O diretor-presidente do Departamento Municipal de Água e Esgotos (Dmae), Vicente Perrone, e o secretário-executivo da Defesa Civil de Porto Alegre, Coronel Evaldo Rodrigues, compareceram à sessão ordinária desta quarta-feira (19/8) para apresentar as ações realizadas por estes órgãos públicos em proteção contra cheias.
Em sua apresentação, Perrone relatou que o Dmae tem uma carteira de R$ 3,5 bilhões contratados, com recursos garantidos para a execução de grandes projetos de água, esgoto, drenagem e proteção de cheias. Dentro desse montante, R$ 2,3 bilhões são destinados para drenagem, proteção de cheias e macrodrenagem: “São nove casas de bombas em Porto Alegre, são quilômetros e quilômetros de novas galerias e muita reconstrução do ponto de vista de proteção de cheias, em parceria tanto com o Governo Estadual, quanto com o Governo Federal e também com recursos do próprio Dmae”.
O diretor-presidente relatou todas as obras realizadas e planejadas neste período, destacando as comportas, os diques de proteção, as casas de bombas, os condutos forçados, estrutura viária e redes de drenagem urbana, além das obras dos pôlderes 7 e 8, na Zona Norte. Ele também falou sobre o Plano de Contingência que está sendo desenvolvido preventivamente com o investimento de R$ 83 milhões, contemplando mobilização de equipes técnicas, equipamentos, veículos e materiais estratégicos, e barreiras móveis.
Sobre o futuro da drenagem, Vicente descreveu que haverá 41 quilômetros de rede elétrica dedicadas exclusivamente ao Dmae, para funcionamento mesmo com eventuais quedas de energia causadas por eventos climáticos. Também falou sobre o projeto de uma nova casa de bombas, localizada no Sarandi.

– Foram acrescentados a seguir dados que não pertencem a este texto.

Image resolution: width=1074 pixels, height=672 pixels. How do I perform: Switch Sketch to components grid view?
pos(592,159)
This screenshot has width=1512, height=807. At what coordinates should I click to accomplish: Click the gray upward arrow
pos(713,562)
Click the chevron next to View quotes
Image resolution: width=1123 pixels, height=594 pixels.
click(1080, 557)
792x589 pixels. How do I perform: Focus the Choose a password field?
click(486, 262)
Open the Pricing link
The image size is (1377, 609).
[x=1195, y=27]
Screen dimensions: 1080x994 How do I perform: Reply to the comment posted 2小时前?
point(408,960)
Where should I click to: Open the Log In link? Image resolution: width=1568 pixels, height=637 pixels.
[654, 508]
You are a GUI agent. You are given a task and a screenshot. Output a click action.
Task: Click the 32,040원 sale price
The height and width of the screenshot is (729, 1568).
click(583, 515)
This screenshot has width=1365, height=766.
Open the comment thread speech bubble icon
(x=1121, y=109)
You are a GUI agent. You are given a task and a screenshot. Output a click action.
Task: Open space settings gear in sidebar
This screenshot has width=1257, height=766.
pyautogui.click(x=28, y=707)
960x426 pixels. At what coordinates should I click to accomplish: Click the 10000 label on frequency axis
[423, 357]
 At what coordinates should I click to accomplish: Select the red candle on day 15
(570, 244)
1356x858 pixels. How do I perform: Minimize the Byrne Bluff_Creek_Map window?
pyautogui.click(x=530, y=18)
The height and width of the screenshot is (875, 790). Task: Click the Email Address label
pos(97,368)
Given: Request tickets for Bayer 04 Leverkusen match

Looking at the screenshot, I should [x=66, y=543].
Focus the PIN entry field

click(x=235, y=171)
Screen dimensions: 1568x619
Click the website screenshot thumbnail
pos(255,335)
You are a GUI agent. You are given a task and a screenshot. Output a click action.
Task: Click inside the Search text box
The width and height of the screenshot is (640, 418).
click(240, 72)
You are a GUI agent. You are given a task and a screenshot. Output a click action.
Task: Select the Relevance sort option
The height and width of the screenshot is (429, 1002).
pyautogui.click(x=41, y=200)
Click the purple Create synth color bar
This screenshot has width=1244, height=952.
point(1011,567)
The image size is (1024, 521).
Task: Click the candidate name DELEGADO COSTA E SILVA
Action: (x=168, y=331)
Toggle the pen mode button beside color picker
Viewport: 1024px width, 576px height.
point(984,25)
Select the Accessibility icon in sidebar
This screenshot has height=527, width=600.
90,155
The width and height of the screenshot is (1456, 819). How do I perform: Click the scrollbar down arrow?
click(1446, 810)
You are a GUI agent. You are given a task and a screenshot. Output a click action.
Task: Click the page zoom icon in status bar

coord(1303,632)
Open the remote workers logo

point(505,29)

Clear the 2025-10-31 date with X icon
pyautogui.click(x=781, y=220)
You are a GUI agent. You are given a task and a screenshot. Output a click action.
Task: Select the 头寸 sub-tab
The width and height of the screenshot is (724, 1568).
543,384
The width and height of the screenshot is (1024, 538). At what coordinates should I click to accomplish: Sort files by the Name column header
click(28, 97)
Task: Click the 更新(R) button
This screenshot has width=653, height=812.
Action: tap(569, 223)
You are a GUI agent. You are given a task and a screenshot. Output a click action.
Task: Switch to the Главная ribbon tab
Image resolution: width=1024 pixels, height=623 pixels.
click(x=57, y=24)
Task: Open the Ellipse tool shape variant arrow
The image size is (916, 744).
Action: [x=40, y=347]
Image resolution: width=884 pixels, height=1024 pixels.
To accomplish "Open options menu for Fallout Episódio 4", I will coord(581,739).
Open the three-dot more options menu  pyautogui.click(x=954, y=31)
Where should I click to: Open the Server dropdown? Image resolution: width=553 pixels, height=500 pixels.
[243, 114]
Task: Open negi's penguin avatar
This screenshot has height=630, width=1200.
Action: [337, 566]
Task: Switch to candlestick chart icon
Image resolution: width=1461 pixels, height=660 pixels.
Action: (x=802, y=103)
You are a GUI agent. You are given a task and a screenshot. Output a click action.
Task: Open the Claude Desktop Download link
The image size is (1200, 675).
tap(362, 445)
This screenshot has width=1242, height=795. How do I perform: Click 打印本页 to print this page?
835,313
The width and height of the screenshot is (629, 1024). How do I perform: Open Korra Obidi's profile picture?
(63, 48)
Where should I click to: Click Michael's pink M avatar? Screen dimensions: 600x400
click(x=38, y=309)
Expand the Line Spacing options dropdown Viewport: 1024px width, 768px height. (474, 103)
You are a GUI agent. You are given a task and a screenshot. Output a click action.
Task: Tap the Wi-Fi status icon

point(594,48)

O secretário-executivo da Defesa Civil, Coronel Evaldo Rodrigues, complementou a fala do diretor do Dmae, ressaltando o papel da Defesa Civil de Porto Alegre nos últimos anos e seus avanços: “Hoje, a Defesa Civil de Porto Alegre tem 92 servidores altamente qualificados. Passamos a atuar em áreas em que não atuávamos antes, e as duas de maior relevância neste momento são o mapeamento meteorológico de risco e as relações com as comunidades”. Evaldo reforçou que, além do monitoramento através de serviço contratado, a Defesa Civil possui cinco meteorologistas, uma hidróloga e uma geóloga que atuam em conjunto, 24 horas por dia, com alertas sendo informados para a população através de plataformas na internet.